This time I have decided to share our best practices material for SharePoint. Yes, I know, some of you SharePoint savvies would question its meaning. as SharePoint is SOOO broad and infrastructure is just one pillar. TRUE! however its the foundation, and as such you have to invest there first before building your service consisting of web applications, sites, web parts, workflows, dashboards and…. you get the idea :-)
So here’s a summary of the presentation attached, James Baldwin and myself presented back at EMC World 2011 in Vegas.
I’ve also added a lot of links and references for you to find the technical material necessary to accomplish plan and deployment activities.
Please feel free to comment as I would love to get your feedback as for what works/doesn’t work in your environment.
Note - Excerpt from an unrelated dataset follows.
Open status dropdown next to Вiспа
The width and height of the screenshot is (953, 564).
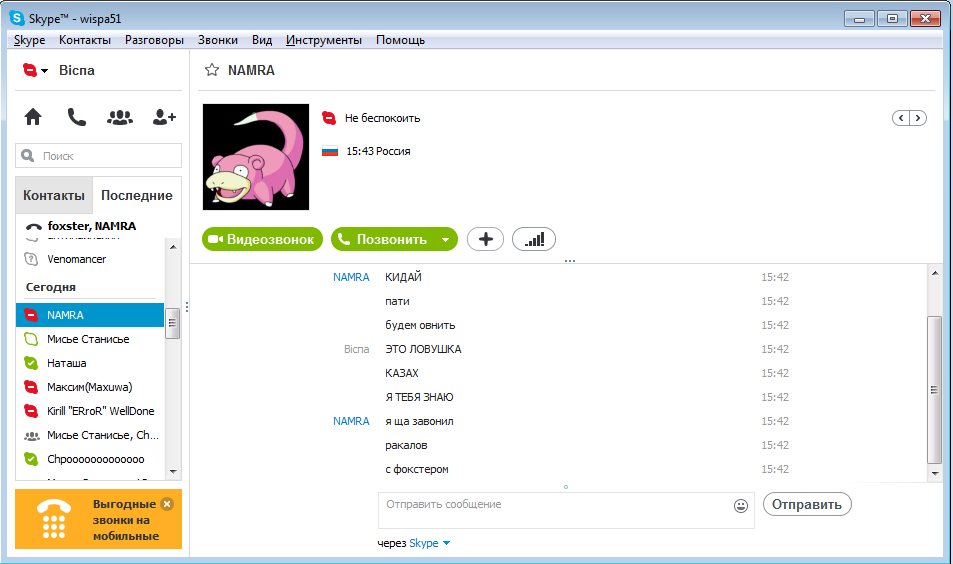tap(36, 71)

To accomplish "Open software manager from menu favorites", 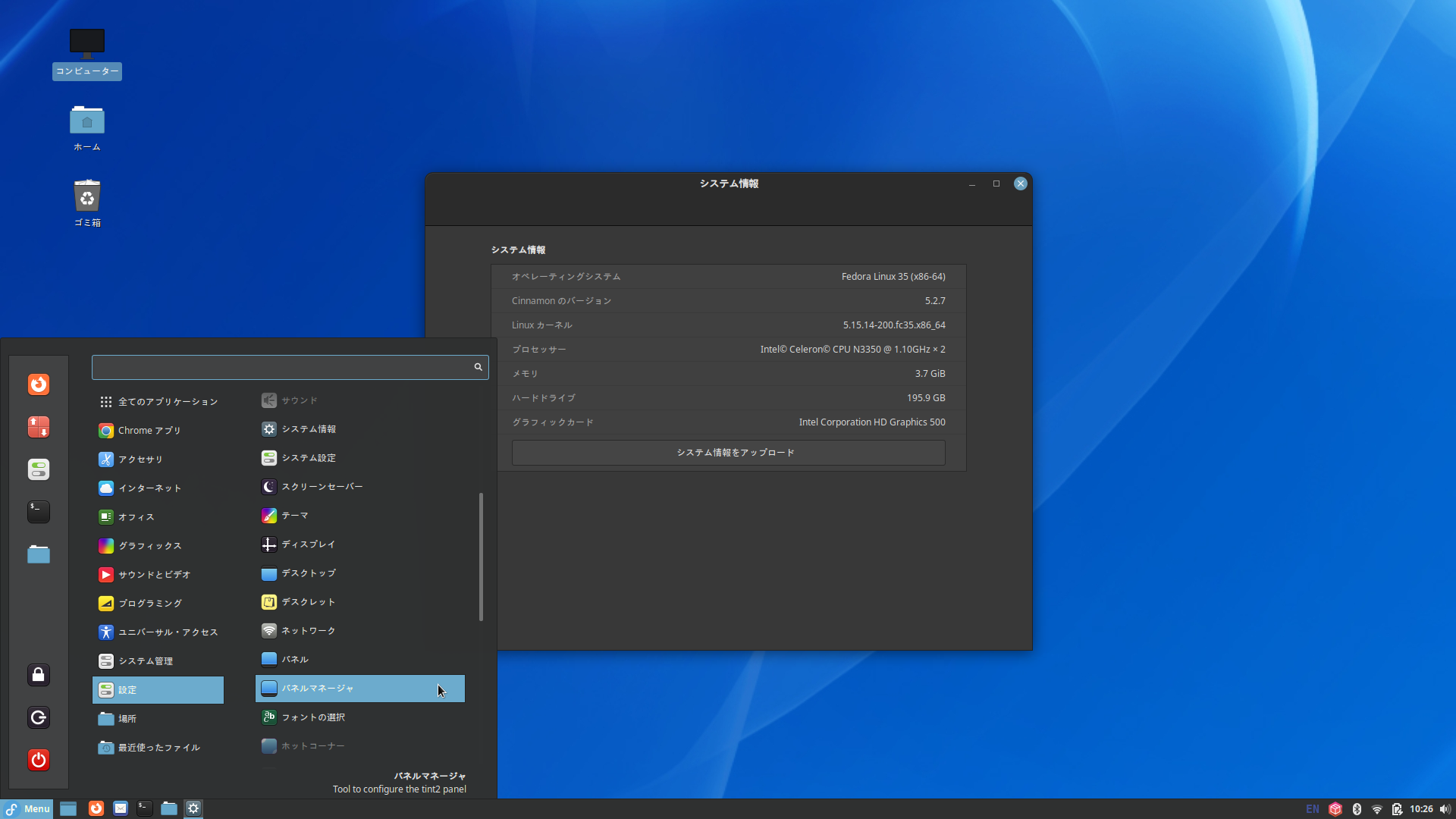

Servers and Virtualization
Virtualizing SharePoint servers has the same benefits as any other application and/or database servers in your datacenter. but there’s actually more than “just”:
- Consolidation – Achieve 2-10x consolidation ratio, especially for larger deployments
- Performance – Improved front end performance with more, smaller WFEs rather than few large WFEs.
- Maintenance – Live migration of virtual machines (VMware vMotion, Hyper-V Quick/Live Migration)
- Load Balancing – Maximized overall performance with balanced HW utilization across the farm (VMware DRS, SCVMM PRO)
Aside from all those obvious benefits, there are couple that stand out in distributed configurations like SharePoint:
- Availability – VM based protection for SharePoint provides HOMOGENOUS availability (VMware HA, WSFC)
- Business Continuity – Simplified DR management (vCenter Site Recovery Manager, Cluster Enabler)
SharePoint is a perfect candidate for horizontal scaling. meaning scaling out server roles as more resources required. You would actually get some performance benefits when Web servers (front/back end) are broken into multiple instances by scaling out rather up, utilizing same hardware resources. In many other cases I find that working for the application and SQL server roles too.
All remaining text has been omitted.